Third, the entity should review its estimated tax obligations. While most passthrough entities do not owe federal entity-level tax, Mississippi imposes a pass-through entity election that may require payment, and some states impose minimum franchise taxes or filing fees that are due with the return or the extension.[4]

Reasonable Cause Abatement

If the return is filed late without a valid extension, the penalty can sometimes be abated if the entity demonstrates "reasonable cause" for the delay. The IRS applies a facts-and-circumstances test, and acceptable reasons include reliance on a tax professional who failed to file on time, natural disasters, and serious illness of the person responsible for filing. A simple claim that "we didn't know the deadline" is not reasonable cause.[5]

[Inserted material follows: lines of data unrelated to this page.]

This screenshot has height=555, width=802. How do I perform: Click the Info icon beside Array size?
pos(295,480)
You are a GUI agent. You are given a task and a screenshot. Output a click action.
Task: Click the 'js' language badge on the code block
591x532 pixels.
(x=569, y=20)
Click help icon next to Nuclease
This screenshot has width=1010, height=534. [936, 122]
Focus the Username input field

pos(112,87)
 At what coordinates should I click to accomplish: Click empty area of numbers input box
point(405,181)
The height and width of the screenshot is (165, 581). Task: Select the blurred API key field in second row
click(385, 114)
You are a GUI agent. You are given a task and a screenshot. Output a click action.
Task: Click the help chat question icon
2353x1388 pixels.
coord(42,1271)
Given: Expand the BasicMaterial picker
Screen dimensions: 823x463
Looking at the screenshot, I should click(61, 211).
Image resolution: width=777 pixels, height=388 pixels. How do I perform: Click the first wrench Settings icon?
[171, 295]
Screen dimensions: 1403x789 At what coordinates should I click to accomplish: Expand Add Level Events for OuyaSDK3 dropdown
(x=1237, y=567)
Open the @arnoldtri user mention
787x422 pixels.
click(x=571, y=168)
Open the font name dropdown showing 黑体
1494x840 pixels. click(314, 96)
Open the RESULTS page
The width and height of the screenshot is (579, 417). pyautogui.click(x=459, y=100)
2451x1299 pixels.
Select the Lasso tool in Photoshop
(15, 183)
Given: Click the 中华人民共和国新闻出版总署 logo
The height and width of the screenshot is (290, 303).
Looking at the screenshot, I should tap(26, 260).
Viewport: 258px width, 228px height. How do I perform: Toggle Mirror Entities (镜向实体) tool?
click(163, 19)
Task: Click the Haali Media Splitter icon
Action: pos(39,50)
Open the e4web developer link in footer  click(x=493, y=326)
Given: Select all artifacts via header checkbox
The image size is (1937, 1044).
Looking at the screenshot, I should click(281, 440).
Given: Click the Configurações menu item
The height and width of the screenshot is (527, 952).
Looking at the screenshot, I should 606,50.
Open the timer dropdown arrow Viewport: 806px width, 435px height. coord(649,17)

For small partnerships (those with 10 or fewer partners, all of whom are natural persons), the IRS has an administrative procedure for automatic penalty abatement on the first late filing if the partnership can demonstrate reasonable cause. This is Revenue Procedure 84-35, and it provides a safety valve for small partnerships that miss the deadline for the first time. But it is not a guarantee—the IRS retains discretion—and it only applies once.

The most reliable approach is simply to file Form 7004 by March 15 every year, whether or not the return is ready. The extension is free, automatic, and eliminates all risk of late-filing penalties.

References

  1. [1] IRC § 6072(b) (filing deadlines for partnership and S corporation returns: 15th day of 3rd month after close of tax year).
  2. [2] IRC § 6698(b) (penalty for failure to file partnership return: $235 per partner per month, adjusted for inflation).
  3. [3] IRC § 6699(b) (penalty for failure to file S corporation return: same structure as partnership penalty).
  4. [4] See Miss. Code Ann. § 27-7-22.1 (Mississippi pass-through entity tax election).
  5. [5] IRC § 6698(a) (reasonable cause exception); Rev. Proc. 84-35 (administrative relief for small partnerships).

This article is for informational purposes only and does not constitute legal advice. The facts of every situation are different, and you should consult with a qualified attorney before taking action based on the information in this article.